TERULANGNYA penyanderaan awak kapal Indonesia oleh perompak Filipina sebenarnya bisa dihindari jika semua pihak menaati langkah-langkah pencegahan yang telah disepakati. Jakarta perlu lebih keras memaksa Manila untuk segera melakukan patroli bersama. Pemerintah Indonesia juga mesti menindak tegas para pelaut yang melanggar prosedur keamanan yang telah diumumkan.
Tanpa langkah tegas, awak kapal Indonesia akan terus jadi bulan-bulanan perompak. Tahun ini saja terjadi tiga kali penculikan. Yang terakhir 20 Juni lalu. Dalam sehari, kelompok Abu Sayyaf melakukan dua penculikan terhadap 13 awak kapal Indonesia. Enam di antaranya dibebaskan dan sisanya masih disandera. Mereka adalah awak kapal tunda yang menarik tongkang batu bara.
Sebenarnya sudah ada langkah maju untuk menangani penculikan itu. Pemerintah Filipina, Indonesia, dan Malaysia telah menandatangani perjanjian kerja sama untuk menggelar patroli di perbatasan. Setiap kapal Malaysia ataupun Indonesia nantinya dikawal oleh angkatan laut negara masing-masing hingga ke perbatasan Filipina.

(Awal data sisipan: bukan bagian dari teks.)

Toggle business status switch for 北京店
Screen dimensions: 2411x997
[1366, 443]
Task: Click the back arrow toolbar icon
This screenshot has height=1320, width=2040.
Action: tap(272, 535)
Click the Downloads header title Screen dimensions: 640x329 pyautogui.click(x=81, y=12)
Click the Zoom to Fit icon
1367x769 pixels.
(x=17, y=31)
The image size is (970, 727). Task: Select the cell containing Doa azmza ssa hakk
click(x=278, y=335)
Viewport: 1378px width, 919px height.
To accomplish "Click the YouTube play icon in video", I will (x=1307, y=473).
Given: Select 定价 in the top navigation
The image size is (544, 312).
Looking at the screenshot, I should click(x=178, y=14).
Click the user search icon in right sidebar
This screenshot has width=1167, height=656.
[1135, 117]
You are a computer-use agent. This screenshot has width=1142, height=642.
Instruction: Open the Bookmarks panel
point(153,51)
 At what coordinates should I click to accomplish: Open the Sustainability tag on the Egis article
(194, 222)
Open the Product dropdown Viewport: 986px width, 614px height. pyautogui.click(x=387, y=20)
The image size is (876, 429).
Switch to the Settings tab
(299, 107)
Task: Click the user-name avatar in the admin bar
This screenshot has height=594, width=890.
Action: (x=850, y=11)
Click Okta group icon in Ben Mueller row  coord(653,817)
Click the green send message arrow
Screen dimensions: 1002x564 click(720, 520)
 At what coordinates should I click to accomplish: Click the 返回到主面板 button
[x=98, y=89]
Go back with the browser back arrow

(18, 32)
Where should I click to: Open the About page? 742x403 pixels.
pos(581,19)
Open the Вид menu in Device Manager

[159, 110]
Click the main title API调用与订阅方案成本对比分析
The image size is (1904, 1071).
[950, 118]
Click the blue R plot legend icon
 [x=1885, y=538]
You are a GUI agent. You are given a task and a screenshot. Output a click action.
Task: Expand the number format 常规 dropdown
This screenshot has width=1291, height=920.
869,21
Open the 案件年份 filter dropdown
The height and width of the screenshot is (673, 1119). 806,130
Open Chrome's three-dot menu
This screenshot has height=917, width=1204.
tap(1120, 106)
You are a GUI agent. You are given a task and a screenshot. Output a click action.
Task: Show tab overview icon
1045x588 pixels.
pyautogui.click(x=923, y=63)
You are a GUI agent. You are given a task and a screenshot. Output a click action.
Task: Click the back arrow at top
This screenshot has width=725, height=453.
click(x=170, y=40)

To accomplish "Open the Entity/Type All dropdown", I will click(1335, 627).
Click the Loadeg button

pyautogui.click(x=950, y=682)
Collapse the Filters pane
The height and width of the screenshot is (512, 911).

Setelah itu, pengamanan akan diserahkan kepada Angkatan Laut Filipina hingga kapal kembali keluar dari wilayah laut negara tersebut.
Sayangnya, perjanjian ini belum bisa dilaksanakan karena belum ada petunjuk pelaksanaannya. Detail-detail prosedur itu harus disepakati dalam perundingan berbeda. Salah satu penyebabnya, pergantian kepemimpinan di Filipina. Presiden Filipina yang baru, Rodrigo Duterte, baru akan dilantik hari ini, 30 Juni. Praktis semua perjanjian multilateral harus menunggu.
Pemerintah Indonesia mesti mendesak Filipina untuk secepatnya menindaklanjuti perjanjian itu, mengingat korban terus berjatuhan. Apalagi Duterte, dalam berbagai kampanyenya, telah berjanji menyikat kelompok-kelompok kriminal seperti Abu Sayyaf.
Duterte pasti juga mempertimbangkan kebutuhan batu bara negerinya, yang sekitar 96 persen dipasok dari Indonesia. Kalau saja pemerintah Indonesia, atas dasar keamanan, melarang pengiriman batu bara ke Filipina, mereka akan sangat rugi. Indonesia perlu menunjukkan ketegasan agar Filipina serius memerangi Abu Sayyaf.
Penyanderaan-penyanderaan ini juga membuat risiko pengiriman meningkat. Itu artinya biaya pengiriman juga lebih mahal. Akibatnya, harga batu bara untuk Filipina bisa lebih tinggi dari seharusnya. Kondisi tersebut seharusnya memaksa pemerintah Filipina lebih aktif melakukan pencegahan.
Sembari menunggu perjanjian multilateral itu bisa dilaksanakan, sebenarnya sejumlah tindakan pencegahan bisa dilakukan. Pemerintah dan TNI sudah meminta perusahaan pengiriman batu bara Indonesia menghindari perairan Sulu di Filipina Selatan--jalur langganan Abu Sayyaf untuk melakukan penculikan. Masalahnya, masih banyak kapal enggan menaati imbauan tersebut. Kapal batu bara yang awaknya pernah disandera beberapa waktu lalu itu pun masih nekat melewati jalur rawan yang seharusnya dihindari.
Patroli bersama atau menghindari jalur rawan hanyalah pencegahan sementara. Sumber utama kekacauan adalah masih berkeliarannya kelompok Abu Sayyaf di selatan Filipina. Untuk menuntaskan masalah, pemerintah Filipina harus menumpas kelompok bersenjata itu.